■ **SHORT EXERCISE**: Repeat everything from the line that contains "Task: Click 手工发送 button" down to the line that contains "point(395,557)", including both of those lines.

(A run of rows)
****************

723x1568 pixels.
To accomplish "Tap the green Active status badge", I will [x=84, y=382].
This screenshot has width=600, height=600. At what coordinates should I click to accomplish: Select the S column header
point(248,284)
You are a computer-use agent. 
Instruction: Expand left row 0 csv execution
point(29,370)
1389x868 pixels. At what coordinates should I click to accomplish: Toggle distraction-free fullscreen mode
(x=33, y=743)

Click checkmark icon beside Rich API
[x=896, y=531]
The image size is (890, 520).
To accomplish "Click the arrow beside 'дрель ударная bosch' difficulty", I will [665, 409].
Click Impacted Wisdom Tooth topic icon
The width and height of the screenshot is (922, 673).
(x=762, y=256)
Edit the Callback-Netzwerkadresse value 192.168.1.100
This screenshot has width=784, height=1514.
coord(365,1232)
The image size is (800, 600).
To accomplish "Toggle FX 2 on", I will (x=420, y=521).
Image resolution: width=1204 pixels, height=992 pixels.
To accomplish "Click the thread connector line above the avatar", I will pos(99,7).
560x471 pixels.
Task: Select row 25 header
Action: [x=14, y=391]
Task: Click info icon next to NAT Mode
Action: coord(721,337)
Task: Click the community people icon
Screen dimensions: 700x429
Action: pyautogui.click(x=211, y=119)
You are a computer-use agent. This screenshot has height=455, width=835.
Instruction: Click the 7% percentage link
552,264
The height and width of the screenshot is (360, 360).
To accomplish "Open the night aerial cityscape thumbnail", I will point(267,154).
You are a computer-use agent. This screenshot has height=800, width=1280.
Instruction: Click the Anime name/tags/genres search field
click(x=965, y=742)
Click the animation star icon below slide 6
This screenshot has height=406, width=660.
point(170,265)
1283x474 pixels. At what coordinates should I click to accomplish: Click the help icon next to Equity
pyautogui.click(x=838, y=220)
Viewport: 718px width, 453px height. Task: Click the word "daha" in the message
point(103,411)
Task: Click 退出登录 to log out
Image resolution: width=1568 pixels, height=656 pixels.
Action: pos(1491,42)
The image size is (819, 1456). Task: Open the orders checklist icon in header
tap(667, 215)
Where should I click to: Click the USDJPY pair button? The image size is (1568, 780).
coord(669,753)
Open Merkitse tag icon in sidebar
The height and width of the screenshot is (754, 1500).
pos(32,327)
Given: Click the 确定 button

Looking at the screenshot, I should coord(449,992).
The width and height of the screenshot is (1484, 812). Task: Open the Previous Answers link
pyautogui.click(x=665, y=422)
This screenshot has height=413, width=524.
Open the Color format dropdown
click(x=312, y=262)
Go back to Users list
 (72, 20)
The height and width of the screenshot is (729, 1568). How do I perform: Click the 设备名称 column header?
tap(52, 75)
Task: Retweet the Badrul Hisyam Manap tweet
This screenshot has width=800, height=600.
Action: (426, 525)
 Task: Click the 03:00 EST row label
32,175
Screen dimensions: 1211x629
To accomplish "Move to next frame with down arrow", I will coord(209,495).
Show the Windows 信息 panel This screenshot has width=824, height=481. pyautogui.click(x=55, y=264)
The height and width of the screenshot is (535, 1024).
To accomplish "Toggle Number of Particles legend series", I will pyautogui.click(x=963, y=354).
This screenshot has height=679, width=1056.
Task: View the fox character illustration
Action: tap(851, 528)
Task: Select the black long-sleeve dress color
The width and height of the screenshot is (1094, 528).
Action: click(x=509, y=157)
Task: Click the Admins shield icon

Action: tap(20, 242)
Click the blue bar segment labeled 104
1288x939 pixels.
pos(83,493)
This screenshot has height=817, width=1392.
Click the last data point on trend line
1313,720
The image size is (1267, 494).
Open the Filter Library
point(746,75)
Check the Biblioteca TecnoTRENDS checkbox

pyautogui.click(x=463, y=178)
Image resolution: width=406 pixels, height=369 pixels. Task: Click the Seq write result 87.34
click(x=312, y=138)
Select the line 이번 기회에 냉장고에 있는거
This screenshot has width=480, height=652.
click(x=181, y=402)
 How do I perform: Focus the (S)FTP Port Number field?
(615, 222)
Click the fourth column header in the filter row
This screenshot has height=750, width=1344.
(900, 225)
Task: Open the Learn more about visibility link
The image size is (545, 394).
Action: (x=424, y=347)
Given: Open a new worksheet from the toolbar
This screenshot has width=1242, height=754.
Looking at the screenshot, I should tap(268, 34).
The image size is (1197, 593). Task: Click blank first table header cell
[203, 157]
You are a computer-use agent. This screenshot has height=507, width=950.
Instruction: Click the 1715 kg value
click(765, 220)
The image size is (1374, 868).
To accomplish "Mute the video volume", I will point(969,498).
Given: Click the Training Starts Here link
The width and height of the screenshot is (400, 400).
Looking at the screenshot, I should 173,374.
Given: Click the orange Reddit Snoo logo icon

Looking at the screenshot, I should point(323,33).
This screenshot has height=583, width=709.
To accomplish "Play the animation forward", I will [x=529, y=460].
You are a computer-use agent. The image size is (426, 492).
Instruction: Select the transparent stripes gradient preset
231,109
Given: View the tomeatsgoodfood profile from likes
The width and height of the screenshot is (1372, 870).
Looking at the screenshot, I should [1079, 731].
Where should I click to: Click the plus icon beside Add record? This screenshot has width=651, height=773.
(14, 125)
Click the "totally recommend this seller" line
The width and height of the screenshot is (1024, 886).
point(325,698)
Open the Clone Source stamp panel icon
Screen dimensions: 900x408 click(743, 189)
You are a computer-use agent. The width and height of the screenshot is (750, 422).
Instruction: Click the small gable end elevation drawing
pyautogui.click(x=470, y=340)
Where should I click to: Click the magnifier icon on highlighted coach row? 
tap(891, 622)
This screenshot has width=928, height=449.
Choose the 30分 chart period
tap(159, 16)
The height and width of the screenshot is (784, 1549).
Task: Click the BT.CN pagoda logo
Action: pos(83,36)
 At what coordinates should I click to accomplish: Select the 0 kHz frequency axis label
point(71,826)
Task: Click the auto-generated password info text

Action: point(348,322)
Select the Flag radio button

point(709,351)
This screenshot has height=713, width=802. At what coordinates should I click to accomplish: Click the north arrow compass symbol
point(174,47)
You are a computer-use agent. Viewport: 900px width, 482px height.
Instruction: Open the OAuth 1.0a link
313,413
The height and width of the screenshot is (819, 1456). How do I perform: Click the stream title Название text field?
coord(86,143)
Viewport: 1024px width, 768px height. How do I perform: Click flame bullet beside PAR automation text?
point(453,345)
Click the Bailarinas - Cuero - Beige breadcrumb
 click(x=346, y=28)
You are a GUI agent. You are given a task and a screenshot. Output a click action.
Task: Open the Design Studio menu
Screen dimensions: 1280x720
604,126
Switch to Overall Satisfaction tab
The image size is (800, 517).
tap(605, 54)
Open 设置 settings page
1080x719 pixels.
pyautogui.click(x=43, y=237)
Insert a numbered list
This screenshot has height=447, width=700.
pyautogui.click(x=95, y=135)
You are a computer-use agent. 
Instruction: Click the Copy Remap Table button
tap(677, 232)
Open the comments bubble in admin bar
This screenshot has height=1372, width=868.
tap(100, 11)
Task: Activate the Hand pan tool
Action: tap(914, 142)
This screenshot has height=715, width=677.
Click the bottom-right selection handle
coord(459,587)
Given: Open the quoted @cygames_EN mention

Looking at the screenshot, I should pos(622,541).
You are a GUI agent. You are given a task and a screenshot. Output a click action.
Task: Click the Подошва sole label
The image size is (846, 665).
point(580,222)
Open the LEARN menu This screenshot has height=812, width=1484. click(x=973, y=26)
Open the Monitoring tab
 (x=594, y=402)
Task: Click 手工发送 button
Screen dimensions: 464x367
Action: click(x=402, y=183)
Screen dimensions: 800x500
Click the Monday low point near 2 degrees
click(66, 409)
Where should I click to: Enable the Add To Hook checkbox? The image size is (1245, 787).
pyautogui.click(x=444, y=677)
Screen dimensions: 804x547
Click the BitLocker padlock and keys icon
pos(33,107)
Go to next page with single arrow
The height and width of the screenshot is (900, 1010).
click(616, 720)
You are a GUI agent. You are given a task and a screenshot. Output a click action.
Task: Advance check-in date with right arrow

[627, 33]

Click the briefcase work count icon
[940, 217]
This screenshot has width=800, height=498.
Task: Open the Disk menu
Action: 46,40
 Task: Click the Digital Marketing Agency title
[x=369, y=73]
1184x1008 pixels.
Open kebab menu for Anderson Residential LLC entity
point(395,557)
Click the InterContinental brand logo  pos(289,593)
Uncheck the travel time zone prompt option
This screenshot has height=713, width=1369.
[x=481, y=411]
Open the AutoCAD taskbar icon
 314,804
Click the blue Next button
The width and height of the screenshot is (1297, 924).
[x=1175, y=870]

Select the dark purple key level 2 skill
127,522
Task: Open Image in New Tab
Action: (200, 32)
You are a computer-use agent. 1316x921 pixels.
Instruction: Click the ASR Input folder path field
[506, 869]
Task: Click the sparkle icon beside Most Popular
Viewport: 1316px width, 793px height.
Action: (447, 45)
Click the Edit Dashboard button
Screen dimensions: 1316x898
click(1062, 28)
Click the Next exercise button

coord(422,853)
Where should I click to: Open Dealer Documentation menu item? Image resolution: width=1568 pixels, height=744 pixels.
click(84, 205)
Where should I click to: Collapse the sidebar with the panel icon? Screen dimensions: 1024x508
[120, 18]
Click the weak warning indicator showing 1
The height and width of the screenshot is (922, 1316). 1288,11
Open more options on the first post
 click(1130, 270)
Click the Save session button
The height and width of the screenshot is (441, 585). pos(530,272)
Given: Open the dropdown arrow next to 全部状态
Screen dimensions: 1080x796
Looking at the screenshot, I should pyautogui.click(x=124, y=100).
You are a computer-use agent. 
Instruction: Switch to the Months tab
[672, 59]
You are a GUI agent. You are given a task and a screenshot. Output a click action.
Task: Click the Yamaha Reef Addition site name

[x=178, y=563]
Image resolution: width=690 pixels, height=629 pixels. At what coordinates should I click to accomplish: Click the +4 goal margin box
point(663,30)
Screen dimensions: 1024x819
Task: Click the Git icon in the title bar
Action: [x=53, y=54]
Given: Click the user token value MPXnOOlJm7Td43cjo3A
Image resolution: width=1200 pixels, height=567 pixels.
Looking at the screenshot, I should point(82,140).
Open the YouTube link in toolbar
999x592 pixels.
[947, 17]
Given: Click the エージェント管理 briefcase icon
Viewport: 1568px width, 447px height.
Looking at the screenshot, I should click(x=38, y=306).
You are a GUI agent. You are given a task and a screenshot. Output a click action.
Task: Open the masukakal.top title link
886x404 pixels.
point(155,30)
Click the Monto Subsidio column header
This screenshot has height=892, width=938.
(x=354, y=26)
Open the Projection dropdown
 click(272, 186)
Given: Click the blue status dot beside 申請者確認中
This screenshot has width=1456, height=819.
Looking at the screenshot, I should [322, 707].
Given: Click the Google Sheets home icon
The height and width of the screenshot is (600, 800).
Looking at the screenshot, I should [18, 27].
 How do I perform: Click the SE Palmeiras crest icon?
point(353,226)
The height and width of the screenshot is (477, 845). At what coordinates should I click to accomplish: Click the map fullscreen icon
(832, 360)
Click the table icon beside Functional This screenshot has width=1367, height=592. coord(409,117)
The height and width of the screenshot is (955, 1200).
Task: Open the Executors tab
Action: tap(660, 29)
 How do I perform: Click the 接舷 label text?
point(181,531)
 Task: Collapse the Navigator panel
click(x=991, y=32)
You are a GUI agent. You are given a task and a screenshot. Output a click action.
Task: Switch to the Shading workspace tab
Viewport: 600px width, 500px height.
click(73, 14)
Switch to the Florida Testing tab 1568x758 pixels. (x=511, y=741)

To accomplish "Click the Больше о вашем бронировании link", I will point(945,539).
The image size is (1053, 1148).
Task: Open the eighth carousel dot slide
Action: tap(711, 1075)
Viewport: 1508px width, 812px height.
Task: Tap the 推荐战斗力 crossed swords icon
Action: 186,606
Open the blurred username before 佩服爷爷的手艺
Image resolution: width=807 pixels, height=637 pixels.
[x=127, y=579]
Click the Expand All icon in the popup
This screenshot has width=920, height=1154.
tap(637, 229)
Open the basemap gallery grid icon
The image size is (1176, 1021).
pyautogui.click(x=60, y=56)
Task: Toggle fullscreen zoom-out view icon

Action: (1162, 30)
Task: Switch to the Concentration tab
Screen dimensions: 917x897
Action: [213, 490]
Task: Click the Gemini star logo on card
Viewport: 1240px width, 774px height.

****************

■ **SOLUTION**:
Task: Click 手工发送 button
Screen dimensions: 464x367
Action: click(x=402, y=183)
Screen dimensions: 800x500
Click the Monday low point near 2 degrees
click(66, 409)
Where should I click to: Enable the Add To Hook checkbox? The image size is (1245, 787).
pyautogui.click(x=444, y=677)
Screen dimensions: 804x547
Click the BitLocker padlock and keys icon
pos(33,107)
Go to next page with single arrow
The height and width of the screenshot is (900, 1010).
click(616, 720)
You are a GUI agent. You are given a task and a screenshot. Output a click action.
Task: Advance check-in date with right arrow

[627, 33]

Click the briefcase work count icon
[940, 217]
This screenshot has width=800, height=498.
Task: Open the Disk menu
Action: 46,40
 Task: Click the Digital Marketing Agency title
[x=369, y=73]
1184x1008 pixels.
Open kebab menu for Anderson Residential LLC entity
point(395,557)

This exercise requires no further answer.